Give as output the line that contains "You are a computer-use agent. This", followed by every remaining line of the entries, unchanged and with nothing added.
[[ PROVIDED MATERIAL open ]]
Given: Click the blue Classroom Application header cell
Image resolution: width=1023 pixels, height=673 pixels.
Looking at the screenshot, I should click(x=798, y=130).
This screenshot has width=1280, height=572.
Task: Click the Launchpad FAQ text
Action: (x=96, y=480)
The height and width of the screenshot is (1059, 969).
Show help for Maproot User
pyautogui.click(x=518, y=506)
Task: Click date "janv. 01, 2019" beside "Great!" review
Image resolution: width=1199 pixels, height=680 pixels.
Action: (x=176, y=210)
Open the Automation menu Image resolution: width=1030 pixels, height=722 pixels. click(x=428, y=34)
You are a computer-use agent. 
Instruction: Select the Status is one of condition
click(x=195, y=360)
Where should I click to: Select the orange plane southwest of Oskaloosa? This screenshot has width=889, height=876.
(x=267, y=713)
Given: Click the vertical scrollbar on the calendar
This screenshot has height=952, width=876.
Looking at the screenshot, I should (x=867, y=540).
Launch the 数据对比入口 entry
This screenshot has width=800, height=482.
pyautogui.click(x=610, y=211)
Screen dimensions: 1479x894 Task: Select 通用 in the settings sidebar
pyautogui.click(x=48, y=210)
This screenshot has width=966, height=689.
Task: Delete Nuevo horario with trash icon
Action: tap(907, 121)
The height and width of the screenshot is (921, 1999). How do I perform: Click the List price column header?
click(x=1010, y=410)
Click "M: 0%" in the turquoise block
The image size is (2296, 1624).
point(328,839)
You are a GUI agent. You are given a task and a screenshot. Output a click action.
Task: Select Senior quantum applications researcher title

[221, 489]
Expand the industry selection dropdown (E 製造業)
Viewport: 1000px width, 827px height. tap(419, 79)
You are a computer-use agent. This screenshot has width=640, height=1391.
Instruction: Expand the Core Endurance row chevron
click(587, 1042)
[[ PROVIDED MATERIAL closed ]]
* **ANSWER TO THIS TASK**:
You are a computer-use agent. This screenshot has width=640, height=1391.
Instruction: Expand the Core Endurance row chevron
click(587, 1042)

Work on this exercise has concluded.